WENYANWEN-CHINESE-TRANSLATE-TO-ANCIENT

Introduction

The WENYANWEN-CHINESE-TRANSLATE-TO-ANCIENT model translates modern Chinese text into Classical Chinese. It is part of a broader effort to provide translation models between modern and ancient Chinese.

Architecture

This model is an encoder-decoder architecture implemented using the Transformers library and PyTorch. It is specifically designed for text-to-text generation tasks, focusing on translating modern Chinese into 文言文 (Classical Chinese).

Training

The model was trained on a dataset consisting of over 900,000 sentence pairs. More details about the dataset can be found on the linked GitHub repository.

Guide: Running Locally

To run the model locally, follow these steps:

Install Dependencies: Install the Hugging Face Transformers library and PyTorch.
```
pip install transformers torch
```

Load the Model: Use the following Python code to load and run the model.

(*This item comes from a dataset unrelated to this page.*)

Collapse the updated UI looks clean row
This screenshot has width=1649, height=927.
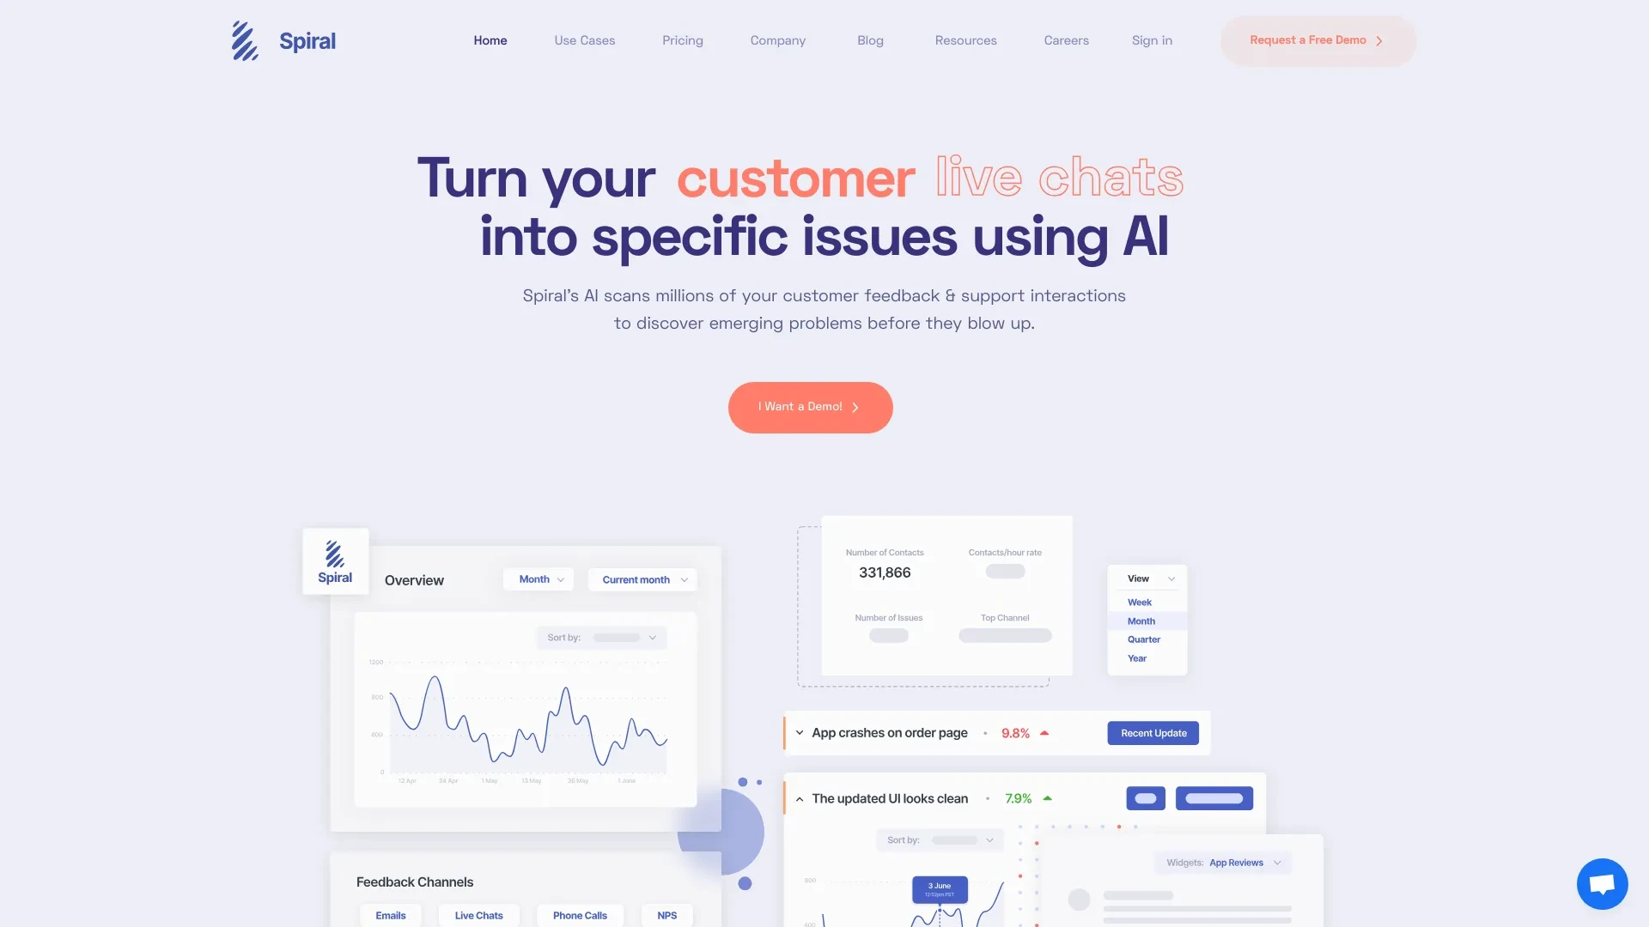tap(799, 797)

from transformers import EncoderDecoderModel, AutoTokenizer
import torch

PRETRAINED = "raynardj/wenyanwen-chinese-translate-to-ancient"
tokenizer = AutoTokenizer.from_pretrained(PRETRAINED)
model = EncoderDecoderModel.from_pretrained(PRETRAINED)

def inference(text):
    tk_kwargs = dict(
        truncation=True,
        max_length=128,
        padding="max_length",
        return_tensors='pt')
    
    inputs = tokenizer([text,], **tk_kwargs)
    with torch.no_grad():
        return tokenizer.batch_decode(
            model.generate(
                inputs.input_ids,
                attention_mask=inputs.attention_mask,
                num_beams=3,
                bos_token_id=101,
                eos_token_id=tokenizer.sep_token_id,
                pad_token_id=tokenizer.pad_token_id,
            ), skip_special_tokens=True)

Run Inference: Call the inference function with a modern Chinese sentence to get the Classical Chinese translation.

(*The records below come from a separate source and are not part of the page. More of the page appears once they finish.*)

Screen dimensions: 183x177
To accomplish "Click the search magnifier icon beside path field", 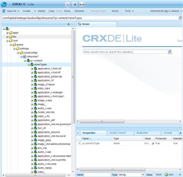I will [180, 18].
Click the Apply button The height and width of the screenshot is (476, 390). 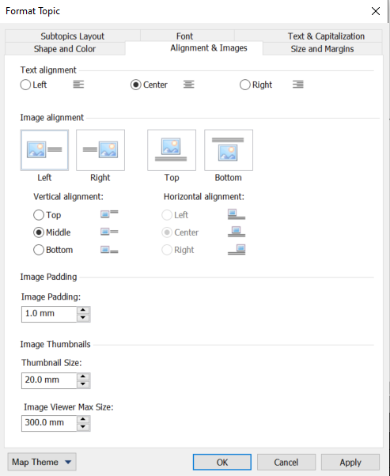(350, 462)
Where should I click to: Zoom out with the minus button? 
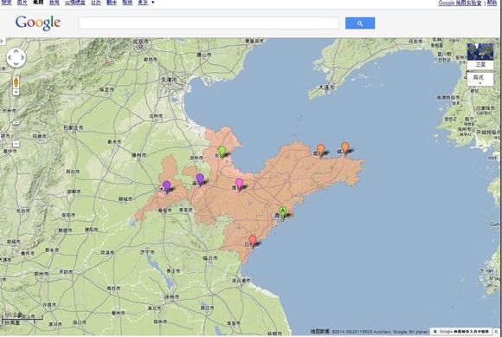[x=16, y=144]
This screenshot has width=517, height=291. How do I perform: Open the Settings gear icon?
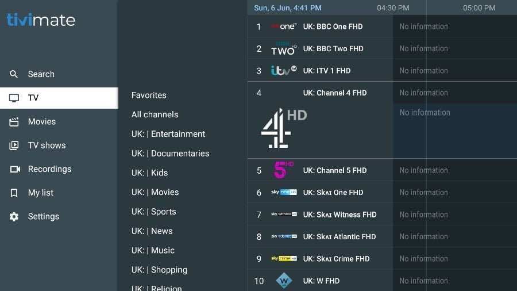(14, 217)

result = inference("你连一百块都不肯给我")
print(result)  # Output: ['不 肯 与 我 百 钱 。']

For optimal performance, consider using cloud-based GPUs such as those available on AWS, Google Cloud, or Azure to handle model inference.

License

The model is available under the Apache-2.0 license, allowing for both personal and commercial use, modifications, and distribution.